— Given problem —
Swap "Where should I click to" for "Where do I click to" throughout all the records below, and write out the lines again with everything else unchanged.

— Records for processing —
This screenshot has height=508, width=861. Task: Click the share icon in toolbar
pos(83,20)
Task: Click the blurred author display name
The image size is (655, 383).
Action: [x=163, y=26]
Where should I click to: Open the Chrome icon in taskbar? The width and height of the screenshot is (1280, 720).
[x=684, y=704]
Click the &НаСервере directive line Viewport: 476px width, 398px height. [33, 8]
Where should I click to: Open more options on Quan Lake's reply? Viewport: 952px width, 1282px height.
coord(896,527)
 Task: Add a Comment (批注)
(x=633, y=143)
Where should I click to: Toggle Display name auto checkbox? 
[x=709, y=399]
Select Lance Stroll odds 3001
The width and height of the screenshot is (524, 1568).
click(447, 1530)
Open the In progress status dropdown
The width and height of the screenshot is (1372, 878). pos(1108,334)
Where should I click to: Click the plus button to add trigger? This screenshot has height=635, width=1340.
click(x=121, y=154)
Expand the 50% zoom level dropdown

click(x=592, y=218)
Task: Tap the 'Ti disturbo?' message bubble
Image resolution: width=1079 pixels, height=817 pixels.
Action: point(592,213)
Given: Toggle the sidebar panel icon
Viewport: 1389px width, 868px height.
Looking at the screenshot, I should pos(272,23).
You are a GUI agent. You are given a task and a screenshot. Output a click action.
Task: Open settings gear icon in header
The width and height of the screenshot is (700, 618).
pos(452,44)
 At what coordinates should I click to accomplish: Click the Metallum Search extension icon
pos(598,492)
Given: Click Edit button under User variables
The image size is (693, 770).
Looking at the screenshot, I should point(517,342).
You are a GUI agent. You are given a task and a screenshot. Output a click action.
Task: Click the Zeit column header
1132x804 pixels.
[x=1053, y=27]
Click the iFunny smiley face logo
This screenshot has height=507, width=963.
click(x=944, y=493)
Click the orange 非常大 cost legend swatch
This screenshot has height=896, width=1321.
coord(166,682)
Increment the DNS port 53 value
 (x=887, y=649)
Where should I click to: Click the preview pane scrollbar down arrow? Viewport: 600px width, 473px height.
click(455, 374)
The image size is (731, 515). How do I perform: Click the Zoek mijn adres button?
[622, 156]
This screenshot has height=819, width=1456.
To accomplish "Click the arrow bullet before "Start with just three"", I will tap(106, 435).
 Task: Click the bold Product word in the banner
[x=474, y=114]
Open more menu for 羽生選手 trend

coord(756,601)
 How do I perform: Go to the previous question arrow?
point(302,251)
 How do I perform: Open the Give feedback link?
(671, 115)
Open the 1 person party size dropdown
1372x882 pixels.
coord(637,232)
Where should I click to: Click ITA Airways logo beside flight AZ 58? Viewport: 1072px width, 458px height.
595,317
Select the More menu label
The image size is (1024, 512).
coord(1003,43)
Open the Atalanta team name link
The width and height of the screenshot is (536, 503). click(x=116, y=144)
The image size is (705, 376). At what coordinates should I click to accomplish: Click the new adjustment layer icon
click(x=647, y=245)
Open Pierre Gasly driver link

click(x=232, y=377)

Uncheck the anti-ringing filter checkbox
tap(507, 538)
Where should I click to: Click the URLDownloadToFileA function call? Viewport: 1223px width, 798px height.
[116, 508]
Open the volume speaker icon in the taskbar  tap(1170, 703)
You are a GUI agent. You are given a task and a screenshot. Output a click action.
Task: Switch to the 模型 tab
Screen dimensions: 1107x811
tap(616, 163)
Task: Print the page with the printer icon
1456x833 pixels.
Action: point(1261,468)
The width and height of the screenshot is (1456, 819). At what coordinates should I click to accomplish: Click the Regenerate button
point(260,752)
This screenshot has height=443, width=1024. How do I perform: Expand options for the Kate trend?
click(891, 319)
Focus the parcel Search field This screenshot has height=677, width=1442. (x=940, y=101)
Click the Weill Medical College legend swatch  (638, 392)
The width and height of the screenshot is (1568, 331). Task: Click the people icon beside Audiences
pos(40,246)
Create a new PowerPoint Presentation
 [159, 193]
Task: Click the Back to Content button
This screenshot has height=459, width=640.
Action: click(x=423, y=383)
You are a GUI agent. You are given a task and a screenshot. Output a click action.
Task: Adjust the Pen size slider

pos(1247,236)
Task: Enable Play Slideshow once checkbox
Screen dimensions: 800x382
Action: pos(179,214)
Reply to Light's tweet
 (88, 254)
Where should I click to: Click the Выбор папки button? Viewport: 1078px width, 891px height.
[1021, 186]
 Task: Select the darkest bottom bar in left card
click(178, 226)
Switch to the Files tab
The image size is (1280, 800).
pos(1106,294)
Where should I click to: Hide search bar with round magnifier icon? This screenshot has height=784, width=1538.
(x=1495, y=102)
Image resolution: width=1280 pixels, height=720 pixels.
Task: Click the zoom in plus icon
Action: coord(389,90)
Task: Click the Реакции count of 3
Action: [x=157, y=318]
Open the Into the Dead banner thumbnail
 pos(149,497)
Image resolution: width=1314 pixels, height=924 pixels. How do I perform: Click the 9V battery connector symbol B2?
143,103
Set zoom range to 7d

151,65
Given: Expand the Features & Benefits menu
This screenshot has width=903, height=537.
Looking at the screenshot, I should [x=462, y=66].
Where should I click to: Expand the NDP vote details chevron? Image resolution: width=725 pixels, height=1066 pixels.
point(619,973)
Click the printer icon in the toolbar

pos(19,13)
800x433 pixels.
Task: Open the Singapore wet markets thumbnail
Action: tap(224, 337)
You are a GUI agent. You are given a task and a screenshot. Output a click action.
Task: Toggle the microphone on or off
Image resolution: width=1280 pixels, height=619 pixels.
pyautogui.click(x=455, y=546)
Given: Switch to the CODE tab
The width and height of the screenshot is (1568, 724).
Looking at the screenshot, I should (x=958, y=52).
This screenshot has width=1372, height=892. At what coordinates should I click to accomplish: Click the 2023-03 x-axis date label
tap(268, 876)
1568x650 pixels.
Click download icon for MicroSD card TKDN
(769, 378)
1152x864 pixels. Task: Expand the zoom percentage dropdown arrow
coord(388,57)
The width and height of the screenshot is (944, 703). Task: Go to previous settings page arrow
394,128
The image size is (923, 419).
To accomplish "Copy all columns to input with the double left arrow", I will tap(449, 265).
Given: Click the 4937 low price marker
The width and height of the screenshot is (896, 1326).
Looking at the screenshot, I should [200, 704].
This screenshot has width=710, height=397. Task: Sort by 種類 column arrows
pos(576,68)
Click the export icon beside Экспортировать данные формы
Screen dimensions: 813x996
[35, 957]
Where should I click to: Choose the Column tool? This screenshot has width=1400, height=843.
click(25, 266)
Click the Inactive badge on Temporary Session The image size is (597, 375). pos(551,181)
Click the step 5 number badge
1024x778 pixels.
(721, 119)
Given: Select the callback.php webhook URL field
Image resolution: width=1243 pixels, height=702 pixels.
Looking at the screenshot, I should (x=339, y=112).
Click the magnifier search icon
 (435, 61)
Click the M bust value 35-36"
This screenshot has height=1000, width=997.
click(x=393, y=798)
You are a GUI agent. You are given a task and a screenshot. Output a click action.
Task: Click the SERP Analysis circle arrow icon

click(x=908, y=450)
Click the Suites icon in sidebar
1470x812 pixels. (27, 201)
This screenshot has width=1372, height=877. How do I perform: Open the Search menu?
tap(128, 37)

— Response to this exercise —
This screenshot has height=508, width=861. Task: Click the share icon in toolbar
pos(83,20)
Task: Click the blurred author display name
The image size is (655, 383).
Action: [x=163, y=26]
Where do I click to: Open the Chrome icon in taskbar? The width and height of the screenshot is (1280, 720).
[x=684, y=704]
Click the &НаСервере directive line Viewport: 476px width, 398px height. [33, 8]
Where do I click to: Open more options on Quan Lake's reply? Viewport: 952px width, 1282px height.
coord(896,527)
 Task: Add a Comment (批注)
(x=633, y=143)
Where do I click to: Toggle Display name auto checkbox? 
[x=709, y=399]
Select Lance Stroll odds 3001
The width and height of the screenshot is (524, 1568).
click(447, 1530)
Open the In progress status dropdown
The width and height of the screenshot is (1372, 878). pos(1108,334)
Where do I click to: Click the plus button to add trigger? This screenshot has height=635, width=1340.
click(x=121, y=154)
Expand the 50% zoom level dropdown

click(x=592, y=218)
Task: Tap the 'Ti disturbo?' message bubble
Image resolution: width=1079 pixels, height=817 pixels.
Action: point(592,213)
Given: Toggle the sidebar panel icon
Viewport: 1389px width, 868px height.
Looking at the screenshot, I should pos(272,23).
You are a GUI agent. You are given a task and a screenshot. Output a click action.
Task: Open settings gear icon in header
The width and height of the screenshot is (700, 618).
pos(452,44)
 At what coordinates should I click to accomplish: Click the Metallum Search extension icon
pos(598,492)
Given: Click Edit button under User variables
The image size is (693, 770).
Looking at the screenshot, I should point(517,342).
You are a GUI agent. You are given a task and a screenshot. Output a click action.
Task: Click the Zeit column header
1132x804 pixels.
[x=1053, y=27]
Click the iFunny smiley face logo
This screenshot has height=507, width=963.
click(x=944, y=493)
Click the orange 非常大 cost legend swatch
This screenshot has height=896, width=1321.
coord(166,682)
Increment the DNS port 53 value
 (x=887, y=649)
Where do I click to: Click the preview pane scrollbar down arrow? Viewport: 600px width, 473px height.
click(455, 374)
The image size is (731, 515). How do I perform: Click the Zoek mijn adres button?
[622, 156]
This screenshot has height=819, width=1456.
To accomplish "Click the arrow bullet before "Start with just three"", I will tap(106, 435).
 Task: Click the bold Product word in the banner
[x=474, y=114]
Open more menu for 羽生選手 trend

coord(756,601)
 How do I perform: Go to the previous question arrow?
point(302,251)
 How do I perform: Open the Give feedback link?
(671, 115)
Open the 1 person party size dropdown
1372x882 pixels.
coord(637,232)
Where do I click to: Click ITA Airways logo beside flight AZ 58? Viewport: 1072px width, 458px height.
595,317
Select the More menu label
The image size is (1024, 512).
coord(1003,43)
Open the Atalanta team name link
The width and height of the screenshot is (536, 503). click(x=116, y=144)
The image size is (705, 376). At what coordinates should I click to accomplish: Click the new adjustment layer icon
click(x=647, y=245)
Open Pierre Gasly driver link

click(x=232, y=377)

Uncheck the anti-ringing filter checkbox
tap(507, 538)
Where do I click to: Click the URLDownloadToFileA function call? Viewport: 1223px width, 798px height.
[116, 508]
Open the volume speaker icon in the taskbar  tap(1170, 703)
You are a GUI agent. You are given a task and a screenshot. Output a click action.
Task: Switch to the 模型 tab
Screen dimensions: 1107x811
tap(616, 163)
Task: Print the page with the printer icon
1456x833 pixels.
Action: point(1261,468)
The width and height of the screenshot is (1456, 819). At what coordinates should I click to accomplish: Click the Regenerate button
point(260,752)
This screenshot has height=443, width=1024. How do I perform: Expand options for the Kate trend?
click(891, 319)
Focus the parcel Search field This screenshot has height=677, width=1442. (x=940, y=101)
Click the Weill Medical College legend swatch  (638, 392)
The width and height of the screenshot is (1568, 331). Task: Click the people icon beside Audiences
pos(40,246)
Create a new PowerPoint Presentation
 [159, 193]
Task: Click the Back to Content button
This screenshot has height=459, width=640.
Action: click(x=423, y=383)
You are a GUI agent. You are given a task and a screenshot. Output a click action.
Task: Adjust the Pen size slider

pos(1247,236)
Task: Enable Play Slideshow once checkbox
Screen dimensions: 800x382
Action: pos(179,214)
Reply to Light's tweet
 (88, 254)
Where do I click to: Click the Выбор папки button? Viewport: 1078px width, 891px height.
[1021, 186]
 Task: Select the darkest bottom bar in left card
click(178, 226)
Switch to the Files tab
The image size is (1280, 800).
pos(1106,294)
Where do I click to: Hide search bar with round magnifier icon? This screenshot has height=784, width=1538.
(x=1495, y=102)
Image resolution: width=1280 pixels, height=720 pixels.
Task: Click the zoom in plus icon
Action: coord(389,90)
Task: Click the Реакции count of 3
Action: [x=157, y=318]
Open the Into the Dead banner thumbnail
 pos(149,497)
Image resolution: width=1314 pixels, height=924 pixels. How do I perform: Click the 9V battery connector symbol B2?
143,103
Set zoom range to 7d

151,65
Given: Expand the Features & Benefits menu
This screenshot has width=903, height=537.
Looking at the screenshot, I should [x=462, y=66].
Where do I click to: Expand the NDP vote details chevron? Image resolution: width=725 pixels, height=1066 pixels.
point(619,973)
Click the printer icon in the toolbar

pos(19,13)
800x433 pixels.
Task: Open the Singapore wet markets thumbnail
Action: tap(224, 337)
You are a GUI agent. You are given a task and a screenshot. Output a click action.
Task: Toggle the microphone on or off
Image resolution: width=1280 pixels, height=619 pixels.
pyautogui.click(x=455, y=546)
Given: Switch to the CODE tab
The width and height of the screenshot is (1568, 724).
Looking at the screenshot, I should (x=958, y=52).
This screenshot has width=1372, height=892. At what coordinates should I click to accomplish: Click the 2023-03 x-axis date label
tap(268, 876)
1568x650 pixels.
Click download icon for MicroSD card TKDN
(769, 378)
1152x864 pixels. Task: Expand the zoom percentage dropdown arrow
coord(388,57)
The width and height of the screenshot is (944, 703). Task: Go to previous settings page arrow
394,128
The image size is (923, 419).
To accomplish "Copy all columns to input with the double left arrow", I will tap(449, 265).
Given: Click the 4937 low price marker
The width and height of the screenshot is (896, 1326).
Looking at the screenshot, I should [200, 704].
This screenshot has width=710, height=397. Task: Sort by 種類 column arrows
pos(576,68)
Click the export icon beside Экспортировать данные формы
Screen dimensions: 813x996
[35, 957]
Where do I click to: Choose the Column tool? This screenshot has width=1400, height=843.
click(25, 266)
Click the Inactive badge on Temporary Session The image size is (597, 375). pos(551,181)
Click the step 5 number badge
1024x778 pixels.
(721, 119)
Given: Select the callback.php webhook URL field
Image resolution: width=1243 pixels, height=702 pixels.
Looking at the screenshot, I should (x=339, y=112).
Click the magnifier search icon
 (435, 61)
Click the M bust value 35-36"
This screenshot has height=1000, width=997.
click(x=393, y=798)
You are a GUI agent. You are given a task and a screenshot. Output a click action.
Task: Click the SERP Analysis circle arrow icon

click(x=908, y=450)
Click the Suites icon in sidebar
1470x812 pixels. (27, 201)
This screenshot has width=1372, height=877. How do I perform: Open the Search menu?
tap(128, 37)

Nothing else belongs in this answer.